▶ TEXT EXCERPT
_____
RP-SAM2: Refining Point Prompts for Stable Surgical Instrument Segmentation

TL;DR

The paper addresses the instability of single-point prompts in SAM-based surgical instrument segmentation under limited annotated data. It introduces RP-SAM2, which incorporates a shift block to make the prompt image-aware and a compound loss to train the shift block using multiple candidate points, all while keeping the base SAM2 components frozen. On Cataract1k, RP-SAM2 achieves approximately a 2% gain in mDSC and a 21% reduction in mHD95 with lower variability, and it enables improved pseudo-mask quality for SAM2-FT on CaDIS with modest fine-tuning. The approach demonstrates practical benefits for semi-automatic labeling in medical imaging, with potential extensions to video segmentation and prompt-tracking for dynamic workflows.
_____
(Pixel coordinate grounding data)
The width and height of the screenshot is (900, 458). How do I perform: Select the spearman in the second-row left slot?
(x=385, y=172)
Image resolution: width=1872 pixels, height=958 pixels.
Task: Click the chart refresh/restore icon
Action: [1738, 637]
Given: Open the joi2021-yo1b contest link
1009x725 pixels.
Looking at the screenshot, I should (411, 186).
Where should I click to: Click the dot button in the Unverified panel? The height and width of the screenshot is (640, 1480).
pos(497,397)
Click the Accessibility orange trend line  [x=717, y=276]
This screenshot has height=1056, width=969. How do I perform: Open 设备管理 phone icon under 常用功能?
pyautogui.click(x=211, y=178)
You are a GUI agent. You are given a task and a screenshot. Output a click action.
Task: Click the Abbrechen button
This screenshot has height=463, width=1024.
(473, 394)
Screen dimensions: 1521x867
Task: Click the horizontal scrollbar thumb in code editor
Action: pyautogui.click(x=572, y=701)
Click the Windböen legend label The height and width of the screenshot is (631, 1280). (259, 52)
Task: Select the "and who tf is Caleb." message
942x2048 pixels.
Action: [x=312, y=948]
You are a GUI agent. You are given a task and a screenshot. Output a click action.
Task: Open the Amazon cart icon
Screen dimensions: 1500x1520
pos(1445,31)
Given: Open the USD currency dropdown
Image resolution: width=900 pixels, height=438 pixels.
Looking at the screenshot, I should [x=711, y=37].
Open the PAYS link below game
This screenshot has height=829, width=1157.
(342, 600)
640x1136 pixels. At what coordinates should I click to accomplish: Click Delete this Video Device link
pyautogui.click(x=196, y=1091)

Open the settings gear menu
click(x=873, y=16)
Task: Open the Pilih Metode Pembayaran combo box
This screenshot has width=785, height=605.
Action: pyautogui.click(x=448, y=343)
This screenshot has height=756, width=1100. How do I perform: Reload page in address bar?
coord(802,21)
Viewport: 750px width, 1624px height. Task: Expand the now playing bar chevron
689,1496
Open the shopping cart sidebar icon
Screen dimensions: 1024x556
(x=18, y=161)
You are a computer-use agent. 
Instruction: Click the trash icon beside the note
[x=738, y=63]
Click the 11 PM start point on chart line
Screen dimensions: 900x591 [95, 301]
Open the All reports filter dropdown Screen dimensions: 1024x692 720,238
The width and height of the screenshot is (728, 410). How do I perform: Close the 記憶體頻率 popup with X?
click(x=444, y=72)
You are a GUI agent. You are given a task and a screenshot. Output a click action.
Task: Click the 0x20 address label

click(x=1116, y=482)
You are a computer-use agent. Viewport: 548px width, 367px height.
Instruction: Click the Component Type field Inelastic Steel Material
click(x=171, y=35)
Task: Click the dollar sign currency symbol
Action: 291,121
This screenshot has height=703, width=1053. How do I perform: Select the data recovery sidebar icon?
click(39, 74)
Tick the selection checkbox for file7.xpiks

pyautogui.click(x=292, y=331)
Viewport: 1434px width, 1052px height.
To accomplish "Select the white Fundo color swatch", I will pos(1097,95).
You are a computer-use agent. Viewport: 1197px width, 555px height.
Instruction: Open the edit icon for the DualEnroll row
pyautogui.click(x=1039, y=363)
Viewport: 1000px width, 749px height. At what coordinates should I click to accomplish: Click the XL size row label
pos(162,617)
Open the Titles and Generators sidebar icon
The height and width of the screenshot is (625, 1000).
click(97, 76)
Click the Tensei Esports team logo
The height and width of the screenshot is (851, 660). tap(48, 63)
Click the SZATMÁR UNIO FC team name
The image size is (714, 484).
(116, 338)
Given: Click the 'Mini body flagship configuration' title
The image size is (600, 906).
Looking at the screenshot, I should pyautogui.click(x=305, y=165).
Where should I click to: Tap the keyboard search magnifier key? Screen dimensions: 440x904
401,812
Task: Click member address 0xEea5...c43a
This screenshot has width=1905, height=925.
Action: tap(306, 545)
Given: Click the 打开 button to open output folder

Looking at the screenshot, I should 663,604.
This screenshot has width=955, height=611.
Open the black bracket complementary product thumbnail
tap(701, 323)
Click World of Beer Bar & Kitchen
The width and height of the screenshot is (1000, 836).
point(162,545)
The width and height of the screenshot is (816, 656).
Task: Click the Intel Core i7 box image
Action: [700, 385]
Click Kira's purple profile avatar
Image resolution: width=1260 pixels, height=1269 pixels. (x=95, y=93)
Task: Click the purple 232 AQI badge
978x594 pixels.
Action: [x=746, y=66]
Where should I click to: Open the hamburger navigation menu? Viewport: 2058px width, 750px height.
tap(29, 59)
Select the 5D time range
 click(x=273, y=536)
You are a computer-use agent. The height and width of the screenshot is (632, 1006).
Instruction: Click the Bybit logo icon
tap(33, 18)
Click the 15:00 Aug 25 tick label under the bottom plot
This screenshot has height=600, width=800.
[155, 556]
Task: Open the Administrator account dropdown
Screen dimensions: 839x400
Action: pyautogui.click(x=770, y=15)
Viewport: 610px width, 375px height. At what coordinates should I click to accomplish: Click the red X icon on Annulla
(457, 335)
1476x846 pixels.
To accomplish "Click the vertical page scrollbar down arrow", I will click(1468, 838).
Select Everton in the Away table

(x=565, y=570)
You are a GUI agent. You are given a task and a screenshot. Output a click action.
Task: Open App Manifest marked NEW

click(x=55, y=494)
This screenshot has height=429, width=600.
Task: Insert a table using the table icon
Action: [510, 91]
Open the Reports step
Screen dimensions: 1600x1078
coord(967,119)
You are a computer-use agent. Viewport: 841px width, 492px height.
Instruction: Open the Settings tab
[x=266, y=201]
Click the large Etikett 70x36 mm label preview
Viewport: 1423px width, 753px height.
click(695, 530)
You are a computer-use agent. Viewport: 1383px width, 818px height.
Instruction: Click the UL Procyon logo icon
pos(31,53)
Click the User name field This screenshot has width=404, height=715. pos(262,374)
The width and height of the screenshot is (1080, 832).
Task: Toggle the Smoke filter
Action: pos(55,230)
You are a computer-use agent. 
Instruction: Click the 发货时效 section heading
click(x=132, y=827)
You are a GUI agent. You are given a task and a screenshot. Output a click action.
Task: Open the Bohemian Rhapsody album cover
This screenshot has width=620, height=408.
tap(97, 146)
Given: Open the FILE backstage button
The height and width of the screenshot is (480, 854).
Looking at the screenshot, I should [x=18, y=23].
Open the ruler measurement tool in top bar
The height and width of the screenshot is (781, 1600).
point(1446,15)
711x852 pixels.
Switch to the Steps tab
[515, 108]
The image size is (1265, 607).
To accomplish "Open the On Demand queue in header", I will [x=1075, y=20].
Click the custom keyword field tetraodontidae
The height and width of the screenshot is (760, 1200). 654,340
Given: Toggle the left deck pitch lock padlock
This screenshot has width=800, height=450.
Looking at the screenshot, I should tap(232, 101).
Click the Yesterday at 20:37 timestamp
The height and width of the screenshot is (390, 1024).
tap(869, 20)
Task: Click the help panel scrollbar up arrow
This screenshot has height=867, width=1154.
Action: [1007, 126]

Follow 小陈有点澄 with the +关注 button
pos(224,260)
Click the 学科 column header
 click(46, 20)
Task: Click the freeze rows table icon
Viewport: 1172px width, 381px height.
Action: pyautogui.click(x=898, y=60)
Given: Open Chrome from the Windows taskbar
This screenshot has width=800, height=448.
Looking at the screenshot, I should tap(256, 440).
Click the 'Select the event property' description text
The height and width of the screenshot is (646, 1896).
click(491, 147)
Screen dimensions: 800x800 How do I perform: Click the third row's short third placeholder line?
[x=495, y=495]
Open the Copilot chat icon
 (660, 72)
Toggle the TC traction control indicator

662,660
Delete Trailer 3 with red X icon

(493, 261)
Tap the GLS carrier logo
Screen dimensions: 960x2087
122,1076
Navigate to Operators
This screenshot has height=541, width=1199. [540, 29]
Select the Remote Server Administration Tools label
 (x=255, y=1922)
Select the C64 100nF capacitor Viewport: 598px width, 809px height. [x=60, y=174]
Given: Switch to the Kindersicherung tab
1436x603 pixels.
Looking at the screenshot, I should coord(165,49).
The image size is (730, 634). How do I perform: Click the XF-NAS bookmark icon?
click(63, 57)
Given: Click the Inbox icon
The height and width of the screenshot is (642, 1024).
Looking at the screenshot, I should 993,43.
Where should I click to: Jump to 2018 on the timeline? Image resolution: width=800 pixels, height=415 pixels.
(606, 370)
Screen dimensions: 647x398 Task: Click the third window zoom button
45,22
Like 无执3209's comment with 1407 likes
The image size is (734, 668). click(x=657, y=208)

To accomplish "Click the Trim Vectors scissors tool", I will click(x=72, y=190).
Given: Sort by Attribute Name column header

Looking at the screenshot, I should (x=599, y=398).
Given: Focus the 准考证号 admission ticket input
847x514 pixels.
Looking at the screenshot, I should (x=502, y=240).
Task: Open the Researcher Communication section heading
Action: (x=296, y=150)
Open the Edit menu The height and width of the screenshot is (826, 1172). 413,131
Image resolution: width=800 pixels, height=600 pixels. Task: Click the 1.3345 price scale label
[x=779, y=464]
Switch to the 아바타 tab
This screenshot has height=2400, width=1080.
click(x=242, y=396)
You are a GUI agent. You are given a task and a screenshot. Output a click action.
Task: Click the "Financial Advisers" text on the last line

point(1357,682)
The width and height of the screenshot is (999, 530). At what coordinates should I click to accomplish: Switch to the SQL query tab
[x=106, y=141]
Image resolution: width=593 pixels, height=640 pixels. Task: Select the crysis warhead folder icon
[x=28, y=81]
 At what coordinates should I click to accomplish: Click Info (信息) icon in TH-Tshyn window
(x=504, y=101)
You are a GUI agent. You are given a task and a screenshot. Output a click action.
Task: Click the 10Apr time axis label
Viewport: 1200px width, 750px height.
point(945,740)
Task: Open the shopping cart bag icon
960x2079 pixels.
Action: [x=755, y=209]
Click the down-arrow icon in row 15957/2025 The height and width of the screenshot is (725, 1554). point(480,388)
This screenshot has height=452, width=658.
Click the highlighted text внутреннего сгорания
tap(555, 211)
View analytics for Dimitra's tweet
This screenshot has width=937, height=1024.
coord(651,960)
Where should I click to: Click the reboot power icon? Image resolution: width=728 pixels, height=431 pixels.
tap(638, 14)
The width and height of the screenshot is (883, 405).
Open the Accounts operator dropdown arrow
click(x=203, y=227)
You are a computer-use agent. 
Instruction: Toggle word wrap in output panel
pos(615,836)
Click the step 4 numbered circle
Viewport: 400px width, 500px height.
_____
▶ QUESTIONS TO ANSWER
A - Answer these questions from the RP-SAM2 summary:
(i) Which two additions does RP-SAM2 make while the base SAM2 components stay frozen?
(ii) On Cataract1k, by roughly what percentage does RP-SAM2 reduce mHD95?
(iii) On which dataset does RP-SAM2 improve pseudo-mask quality for SAM2-FT?
B - Go on with the RP-SAM2 summary, starting right after its final sentence.
The items have no connection to the RP-SAM2 summary.

▶ ANSWERS PROVIDED
A -
(i) A shift block that makes the prompt image-aware, and a compound loss that trains the shift block using multiple candidate points.
(ii) About 21%.
(iii) CaDIS.

B -
Abstract

Accurate surgical instrument segmentation is essential in cataract surgery for tasks such as skill assessment and workflow optimization. However, limited annotated data makes it difficult to develop fully automatic models. Prompt-based methods like SAM2 offer flexibility yet remain highly sensitive to the point prompt placement, often leading to inconsistent segmentations. We address this issue by introducing RP-SAM2, which incorporates a novel shift block and a compound loss function to stabilize point prompts. Our approach reduces annotator reliance on precise point positioning while maintaining robust segmentation capabilities. Experiments on the Cataract1k dataset demonstrate that RP-SAM2 improves segmentation accuracy, with a 2% mDSC gain, a 21.36% reduction in mHD95, and decreased variance across random single-point prompt results compared to SAM2. Additionally, on the CaDIS dataset, pseudo masks generated by RP-SAM2 for fine-tuning SAM2's mask decoder outperformed those generated by SAM2. These results highlight RP-SAM2 as a practical, stable and reliable solution for semi-automatic instrument segmentation in data-constrained medical settings. The code is available at https://github.com/BioMedIA-MBZUAI/RP-SAM2.

Paper Structure

This paper contains 6 sections, 3 equations, 4 figures, 1 table.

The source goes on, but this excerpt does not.